「時間がない」と嘆くそこの勇者よ
毎日、忙しい。何しろ時間がない。でも、ゲームは遊びたい。
「世界を股にかけて旅するRPG、魔王軍から全人類を救うような大作RPGをクリアーしたい。けれど、時間がない……」。こんなアンビバレンスな悩みを抱えているゲーマーは多いのではないだろうか。
そんなあなたに教えたいのが、2019年7月18日にNintendo Switch向けにリリースされた“短編RPG”『獅子王の伝説』だ。
本作の特徴は「2~4時間ほどでクリアーできます」と、メーカー自らがアピールするプレイ時間の短さ。実際に遊んでみたところ、本当に2時間弱でクリアーできた。
こう書くと、「ということは、難度が低くて、ボタン連打だけで勝てるような戦闘の、ナンチャッテRPGなんじゃないの……」とやや斜め方向からファイティングポーズを取りつつ睨みつけるように疑問を投げかけてくる人がいるかもしれない。
いやいや、それがそれが。
仕上がりは意外なほどに本格派RPG。懐しさを感じる2Dグラフィックで、旅から旅への大冒険が待っていた。
▬▬▬
本文によると、実際に遊んだ際に『獅子王の伝説』のクリアーにかかった時間はどれくらいでしたか。
▬▬▬
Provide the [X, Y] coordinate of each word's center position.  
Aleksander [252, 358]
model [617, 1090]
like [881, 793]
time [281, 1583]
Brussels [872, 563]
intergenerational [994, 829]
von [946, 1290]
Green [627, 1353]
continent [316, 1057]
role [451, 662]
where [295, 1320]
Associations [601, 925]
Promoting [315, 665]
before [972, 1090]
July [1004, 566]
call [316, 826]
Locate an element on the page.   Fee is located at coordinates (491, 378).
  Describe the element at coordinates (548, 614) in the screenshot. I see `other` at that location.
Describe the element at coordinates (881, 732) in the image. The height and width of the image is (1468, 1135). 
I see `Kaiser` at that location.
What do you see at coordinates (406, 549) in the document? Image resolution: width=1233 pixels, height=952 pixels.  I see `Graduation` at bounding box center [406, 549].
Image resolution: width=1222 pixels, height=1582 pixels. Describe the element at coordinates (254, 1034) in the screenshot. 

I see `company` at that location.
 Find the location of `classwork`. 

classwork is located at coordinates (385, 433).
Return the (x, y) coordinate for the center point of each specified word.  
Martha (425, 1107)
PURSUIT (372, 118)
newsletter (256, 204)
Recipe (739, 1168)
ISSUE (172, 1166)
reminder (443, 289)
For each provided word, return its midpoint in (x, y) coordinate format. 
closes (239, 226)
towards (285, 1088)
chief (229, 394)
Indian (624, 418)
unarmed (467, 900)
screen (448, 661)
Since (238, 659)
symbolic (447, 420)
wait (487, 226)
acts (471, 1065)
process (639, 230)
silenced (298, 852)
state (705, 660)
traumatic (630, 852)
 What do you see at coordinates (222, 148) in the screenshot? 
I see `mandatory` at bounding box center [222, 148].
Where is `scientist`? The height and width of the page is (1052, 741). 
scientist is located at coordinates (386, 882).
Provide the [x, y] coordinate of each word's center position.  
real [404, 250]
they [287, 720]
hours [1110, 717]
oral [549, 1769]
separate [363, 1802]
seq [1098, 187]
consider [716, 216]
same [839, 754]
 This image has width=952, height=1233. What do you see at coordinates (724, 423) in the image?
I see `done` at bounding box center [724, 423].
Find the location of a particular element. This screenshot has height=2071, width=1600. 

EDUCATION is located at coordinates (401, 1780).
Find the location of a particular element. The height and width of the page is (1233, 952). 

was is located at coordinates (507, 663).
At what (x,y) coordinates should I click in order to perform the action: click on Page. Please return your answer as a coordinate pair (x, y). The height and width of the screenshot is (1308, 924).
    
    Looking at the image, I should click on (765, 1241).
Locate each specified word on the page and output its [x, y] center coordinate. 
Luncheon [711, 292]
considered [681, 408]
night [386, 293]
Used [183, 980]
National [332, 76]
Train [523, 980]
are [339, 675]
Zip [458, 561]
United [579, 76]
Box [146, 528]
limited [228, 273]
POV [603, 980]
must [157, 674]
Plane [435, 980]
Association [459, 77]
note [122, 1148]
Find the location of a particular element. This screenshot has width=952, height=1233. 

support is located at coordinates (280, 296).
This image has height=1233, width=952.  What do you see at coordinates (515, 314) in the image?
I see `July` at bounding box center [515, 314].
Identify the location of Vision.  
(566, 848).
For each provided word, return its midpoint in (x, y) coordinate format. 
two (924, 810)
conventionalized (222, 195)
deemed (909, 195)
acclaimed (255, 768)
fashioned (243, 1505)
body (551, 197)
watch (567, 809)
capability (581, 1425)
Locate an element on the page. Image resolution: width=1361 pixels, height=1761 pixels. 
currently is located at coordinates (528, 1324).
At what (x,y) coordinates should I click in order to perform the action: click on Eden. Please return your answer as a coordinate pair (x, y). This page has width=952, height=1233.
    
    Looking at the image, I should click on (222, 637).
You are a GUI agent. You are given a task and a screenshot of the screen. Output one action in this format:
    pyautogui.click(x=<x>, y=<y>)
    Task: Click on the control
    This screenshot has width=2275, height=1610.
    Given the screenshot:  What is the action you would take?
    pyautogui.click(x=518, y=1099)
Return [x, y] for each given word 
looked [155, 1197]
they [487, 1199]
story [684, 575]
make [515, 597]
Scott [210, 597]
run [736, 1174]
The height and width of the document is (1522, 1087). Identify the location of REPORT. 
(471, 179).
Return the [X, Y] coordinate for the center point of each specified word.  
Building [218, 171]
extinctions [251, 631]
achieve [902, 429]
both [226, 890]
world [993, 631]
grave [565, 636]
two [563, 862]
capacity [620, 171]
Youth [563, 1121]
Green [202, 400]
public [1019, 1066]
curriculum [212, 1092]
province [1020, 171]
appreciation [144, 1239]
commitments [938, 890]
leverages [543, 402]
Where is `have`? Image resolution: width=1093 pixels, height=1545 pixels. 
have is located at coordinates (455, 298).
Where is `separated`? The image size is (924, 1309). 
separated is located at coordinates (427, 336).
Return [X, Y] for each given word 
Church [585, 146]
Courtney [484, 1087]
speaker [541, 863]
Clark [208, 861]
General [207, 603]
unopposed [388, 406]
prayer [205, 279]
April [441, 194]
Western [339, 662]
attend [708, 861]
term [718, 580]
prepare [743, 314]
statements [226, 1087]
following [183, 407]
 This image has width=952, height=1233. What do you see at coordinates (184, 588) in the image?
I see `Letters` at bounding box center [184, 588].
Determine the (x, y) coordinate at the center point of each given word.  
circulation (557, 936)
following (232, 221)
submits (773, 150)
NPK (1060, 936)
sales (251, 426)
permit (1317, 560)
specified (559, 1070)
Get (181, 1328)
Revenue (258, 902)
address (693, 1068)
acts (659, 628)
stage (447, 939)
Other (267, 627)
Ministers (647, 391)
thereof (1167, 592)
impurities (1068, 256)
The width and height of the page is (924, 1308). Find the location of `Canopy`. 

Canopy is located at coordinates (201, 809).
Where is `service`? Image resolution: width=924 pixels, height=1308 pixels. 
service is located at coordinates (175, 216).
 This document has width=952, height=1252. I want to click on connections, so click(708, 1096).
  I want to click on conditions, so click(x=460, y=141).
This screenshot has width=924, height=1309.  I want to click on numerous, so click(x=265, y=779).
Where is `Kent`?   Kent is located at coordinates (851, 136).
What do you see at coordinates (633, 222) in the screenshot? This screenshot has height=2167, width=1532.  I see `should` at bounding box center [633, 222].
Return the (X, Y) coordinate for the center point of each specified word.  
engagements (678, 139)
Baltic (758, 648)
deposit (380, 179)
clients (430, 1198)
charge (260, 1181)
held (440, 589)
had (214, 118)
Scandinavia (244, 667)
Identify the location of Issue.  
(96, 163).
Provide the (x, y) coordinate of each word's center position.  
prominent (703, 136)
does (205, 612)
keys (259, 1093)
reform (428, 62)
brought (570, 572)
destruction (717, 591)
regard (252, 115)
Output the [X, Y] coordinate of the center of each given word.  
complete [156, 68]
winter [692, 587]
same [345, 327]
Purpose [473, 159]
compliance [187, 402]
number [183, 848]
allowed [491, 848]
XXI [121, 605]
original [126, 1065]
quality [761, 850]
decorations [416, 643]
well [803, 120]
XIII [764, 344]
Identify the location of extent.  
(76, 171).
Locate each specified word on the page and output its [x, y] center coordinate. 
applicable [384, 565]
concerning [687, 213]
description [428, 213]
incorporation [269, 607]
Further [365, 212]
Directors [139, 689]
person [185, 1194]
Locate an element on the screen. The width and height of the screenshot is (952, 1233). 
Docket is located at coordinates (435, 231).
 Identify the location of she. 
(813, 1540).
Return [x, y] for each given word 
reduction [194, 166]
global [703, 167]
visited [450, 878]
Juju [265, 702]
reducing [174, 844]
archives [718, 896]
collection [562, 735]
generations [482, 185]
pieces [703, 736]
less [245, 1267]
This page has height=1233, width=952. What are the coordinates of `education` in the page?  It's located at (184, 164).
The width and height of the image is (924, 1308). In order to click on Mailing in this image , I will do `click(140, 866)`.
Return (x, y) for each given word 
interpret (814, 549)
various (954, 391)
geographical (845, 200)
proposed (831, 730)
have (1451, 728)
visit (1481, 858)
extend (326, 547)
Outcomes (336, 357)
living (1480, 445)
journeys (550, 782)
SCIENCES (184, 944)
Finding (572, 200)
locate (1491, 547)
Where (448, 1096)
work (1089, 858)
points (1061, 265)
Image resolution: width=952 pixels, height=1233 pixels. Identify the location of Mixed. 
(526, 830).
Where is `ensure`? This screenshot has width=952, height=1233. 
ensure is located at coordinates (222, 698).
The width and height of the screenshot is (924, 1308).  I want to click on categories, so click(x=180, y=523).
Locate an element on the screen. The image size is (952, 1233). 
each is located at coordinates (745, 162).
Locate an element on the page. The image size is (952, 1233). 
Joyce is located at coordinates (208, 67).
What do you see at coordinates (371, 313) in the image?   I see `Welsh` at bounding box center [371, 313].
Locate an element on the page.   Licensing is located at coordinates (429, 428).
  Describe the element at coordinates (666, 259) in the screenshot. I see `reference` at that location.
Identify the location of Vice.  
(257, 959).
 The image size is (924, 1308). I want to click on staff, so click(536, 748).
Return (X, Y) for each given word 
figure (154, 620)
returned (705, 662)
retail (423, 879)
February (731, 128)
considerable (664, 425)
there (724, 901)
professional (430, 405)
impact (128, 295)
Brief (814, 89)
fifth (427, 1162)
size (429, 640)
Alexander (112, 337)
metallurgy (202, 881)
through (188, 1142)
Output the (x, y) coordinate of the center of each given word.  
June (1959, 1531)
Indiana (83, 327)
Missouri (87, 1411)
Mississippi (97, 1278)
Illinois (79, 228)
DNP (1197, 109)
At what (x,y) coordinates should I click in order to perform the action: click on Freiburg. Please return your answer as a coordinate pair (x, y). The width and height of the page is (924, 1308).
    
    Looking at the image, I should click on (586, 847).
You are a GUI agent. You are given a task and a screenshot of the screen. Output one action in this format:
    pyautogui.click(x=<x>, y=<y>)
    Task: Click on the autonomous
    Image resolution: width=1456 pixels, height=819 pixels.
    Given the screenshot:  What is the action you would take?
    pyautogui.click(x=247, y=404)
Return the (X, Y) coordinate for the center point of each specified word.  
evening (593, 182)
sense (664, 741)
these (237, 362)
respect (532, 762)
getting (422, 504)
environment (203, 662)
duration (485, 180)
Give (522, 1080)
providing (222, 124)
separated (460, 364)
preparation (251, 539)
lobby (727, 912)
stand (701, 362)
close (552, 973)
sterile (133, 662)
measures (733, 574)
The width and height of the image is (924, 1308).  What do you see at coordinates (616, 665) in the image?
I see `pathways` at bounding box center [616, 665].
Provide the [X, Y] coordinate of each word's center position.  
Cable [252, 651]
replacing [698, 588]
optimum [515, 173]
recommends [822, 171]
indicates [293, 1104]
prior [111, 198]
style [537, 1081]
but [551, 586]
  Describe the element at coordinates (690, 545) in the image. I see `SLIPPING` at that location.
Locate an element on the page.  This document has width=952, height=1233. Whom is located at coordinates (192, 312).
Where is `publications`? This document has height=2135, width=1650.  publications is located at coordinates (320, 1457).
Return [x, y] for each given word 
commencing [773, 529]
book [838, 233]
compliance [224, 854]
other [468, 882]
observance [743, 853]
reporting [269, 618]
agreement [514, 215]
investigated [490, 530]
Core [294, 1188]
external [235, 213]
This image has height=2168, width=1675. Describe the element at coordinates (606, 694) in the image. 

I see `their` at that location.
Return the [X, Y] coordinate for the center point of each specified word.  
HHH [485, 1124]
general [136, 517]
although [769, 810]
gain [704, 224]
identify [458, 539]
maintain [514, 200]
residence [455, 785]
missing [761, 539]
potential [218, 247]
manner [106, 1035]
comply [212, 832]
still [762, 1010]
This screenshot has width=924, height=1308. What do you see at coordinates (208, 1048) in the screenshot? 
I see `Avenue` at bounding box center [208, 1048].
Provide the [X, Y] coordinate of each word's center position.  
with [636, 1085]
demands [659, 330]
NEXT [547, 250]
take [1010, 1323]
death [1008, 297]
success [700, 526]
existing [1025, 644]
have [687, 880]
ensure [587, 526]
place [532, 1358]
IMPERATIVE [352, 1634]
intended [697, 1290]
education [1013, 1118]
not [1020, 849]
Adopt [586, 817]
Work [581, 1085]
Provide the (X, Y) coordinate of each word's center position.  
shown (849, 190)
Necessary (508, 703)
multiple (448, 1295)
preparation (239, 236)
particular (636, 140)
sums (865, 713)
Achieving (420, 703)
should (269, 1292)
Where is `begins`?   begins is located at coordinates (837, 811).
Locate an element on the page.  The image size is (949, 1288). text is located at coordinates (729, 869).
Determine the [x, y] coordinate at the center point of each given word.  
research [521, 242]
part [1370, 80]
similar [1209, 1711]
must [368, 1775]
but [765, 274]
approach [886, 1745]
▬▬▬
回答結果: 2時間弱でした。